The system successfully identified human interactions with KLTs across our very small test dataset, providing clear safety commands with explanations.

4. ROS 2 Humble-Specialized LLM

To address the common challenges with LLMs mixing up ROS versions all the time, we created a specialized model:

Data Preparation:

1. Web scraped comprehensive documentation:
   • ROS 2 Humble documentation
   • Olive Robotics documentation
2. Data cleaning and preprocessing
3. Used local Llama 3.1 7B model on Jetson to generate Q&A pairs

Fine-tuning Process:

• Utilized unsloth for efficient fine-tuning
• Platform: Google Colab
• Base Model: Llama 3.1 7B
• Training Focus: ROS 2 Humble-specific commands and Olive hardware integration

Results:

• Improved accuracy in ROS 2 Humble code generation (based on manual comparison)
• Integrated knowledge of Olive documentation
• Successfully deployed via Ollama for local usage

The combination of these technical elements created a comprehensive AI-driven system that, while not fully utilized in the final competition due to hardware constraints, demonstrated the potential for advanced robotics applications.

The Final Sprint

The days leading up to the final presentation were intense. We often worked late into the night, pushing our technical limits. I faced significant challenges with the fine-tuning process and Jetson containers, barely getting everything operational on presentation day. The pressure was real, but the experience was invaluable.

Hardware Hurdles

Like other teams, we encountered numerous hardware issues. Being a young startup, Olive's hardware was still in its early stages, and real-world testing revealed various challenges. While these issues provided valuable lessons in hardware debugging and adaptation, they unfortunately consumed more of our development time than we'd anticipated. Instead of focusing on new features, we found ourselves troubleshooting hardware problems.

Technical Challenge Success

When presentation day arrived, my teammates presented the software functionality of our robot, and I showcased the additional technical innovations to the judges.
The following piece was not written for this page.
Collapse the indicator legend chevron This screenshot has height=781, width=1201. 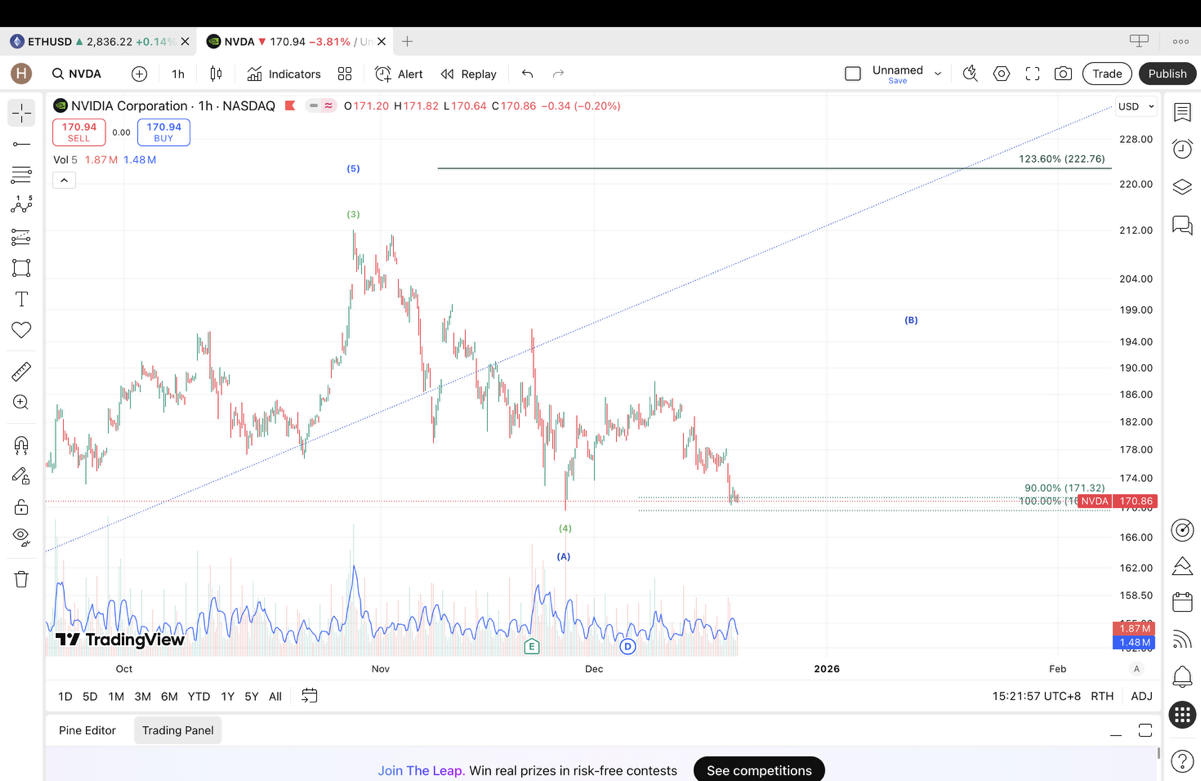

Our efforts paid off spectacularly - we were the only team to achieve maximum points in the technical challenge category.

The Final Competition

However, the competition ended with mixed emotions. Just before our robot's final run, we encountered critical hardware issues. Despite our best efforts to fix them, the robot couldn't perform as intended, resulting in minimal points for the actual competition run.

A Bittersweet Victory

While we didn't win the overall competition, what happened next was unexpected and heartening. The organizers acknowledged that the hardware issues were beyond our control, and the CEO of Olive personally approached our team afterward. He congratulated us, noting that we had "by far the most advanced tech stack and solution." He believed we would have won if not for the hardware complications.
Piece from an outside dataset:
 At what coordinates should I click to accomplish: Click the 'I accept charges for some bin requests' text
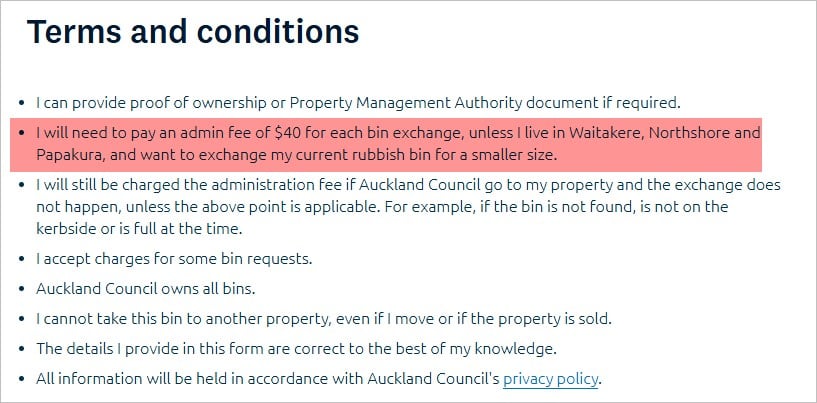(x=174, y=259)
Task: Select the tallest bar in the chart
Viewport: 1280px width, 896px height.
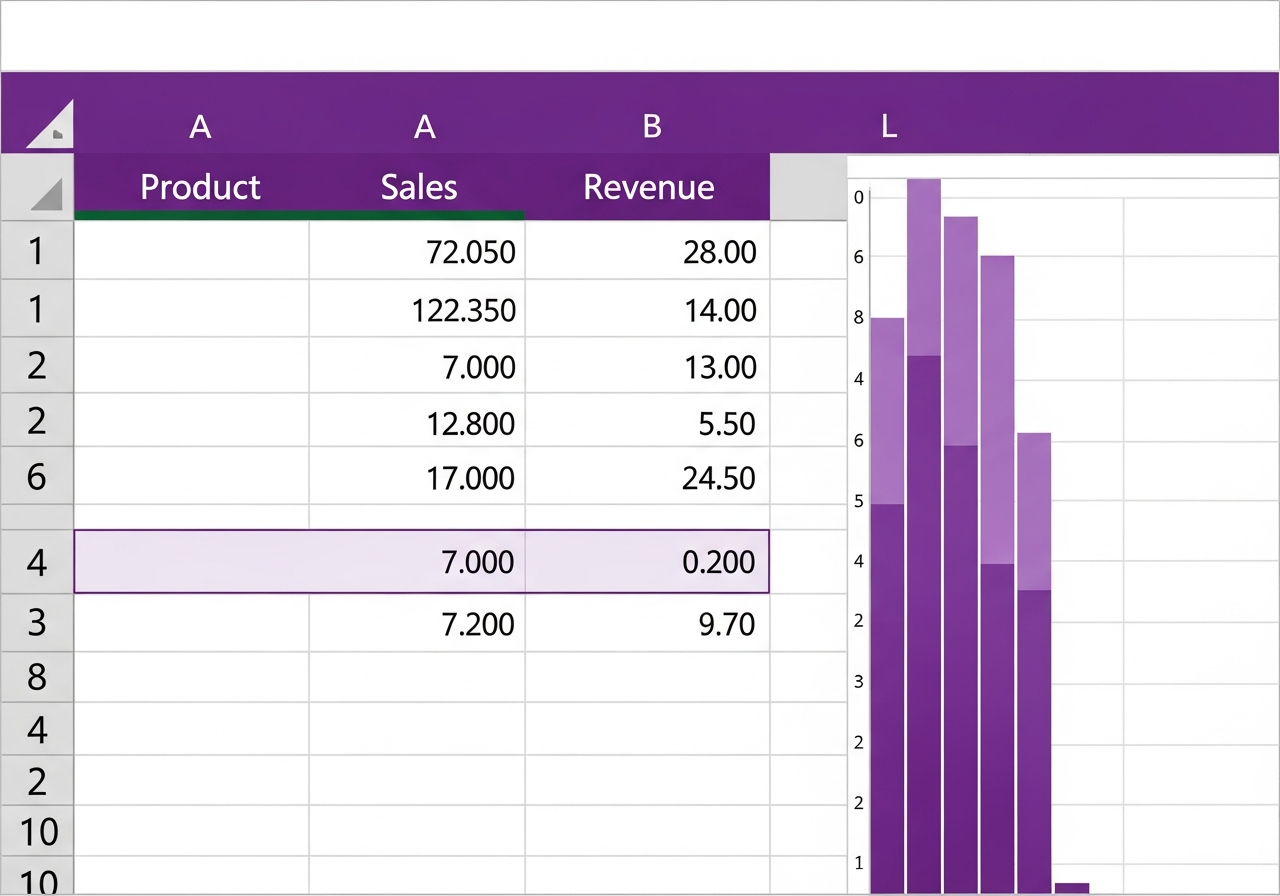Action: pos(924,535)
Even more encouraging was what followed - Olive extended several opportunities to our team:

• Potential collaboration with our Evolonic team
• Internship opportunities

Beyond the Competition

The competition might have ended, but our Japanese adventure didn't stop there. We spent the next week and a half exploring Japan, and as a European, I was captivated by the striking cultural differences and unique experiences the country offered.

Final Thoughts

Looking back, while we didn't secure the victory we'd hoped for, we achieved something perhaps more valuable:

• Recognition for our technical expertise
• Validation of our innovative approaches
• Real-world experience with cutting-edge robotics
• Incredible team bonding
• Professional opportunities
• Unforgettable cultural experiences

I'm immensely grateful to my teammates and the other participants who made this experience so enriching. The competition taught us that success isn't always measured by winning - sometimes it's about the journey, the learning, and the doors that open along the way.